= Beginning of Section =
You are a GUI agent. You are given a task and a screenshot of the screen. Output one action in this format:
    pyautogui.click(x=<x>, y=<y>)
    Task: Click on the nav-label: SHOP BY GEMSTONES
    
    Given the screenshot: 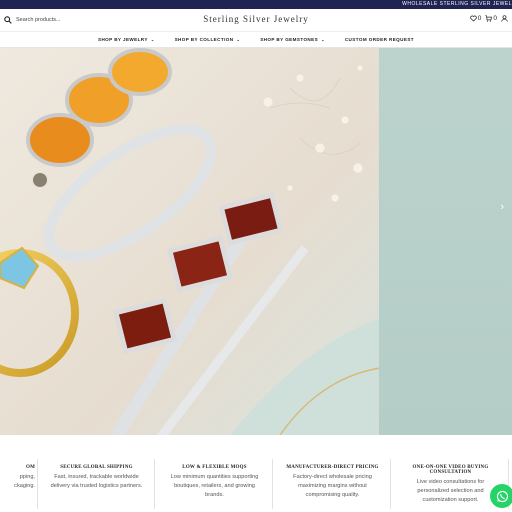 What is the action you would take?
    pyautogui.click(x=290, y=40)
    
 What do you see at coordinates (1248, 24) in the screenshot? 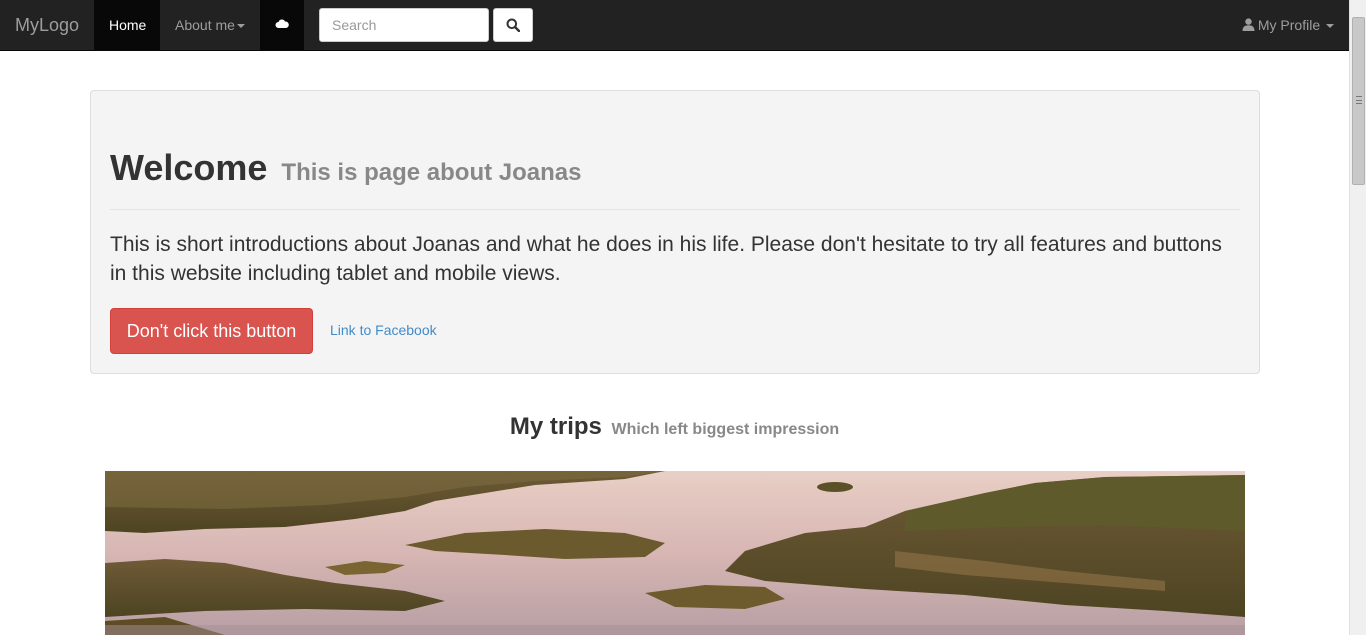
= End of Section =
# REQUIREMENT:
Please set down word for word the lines of the data starting at its first line and ending at the line containing "Task: Click on", with both of those lines included.

# ANSWER SECTION:
You are a GUI agent. You are given a task and a screenshot of the screen. Output one action in this format:
    pyautogui.click(x=<x>, y=<y>)
    Task: Click on the nav-label: SHOP BY GEMSTONES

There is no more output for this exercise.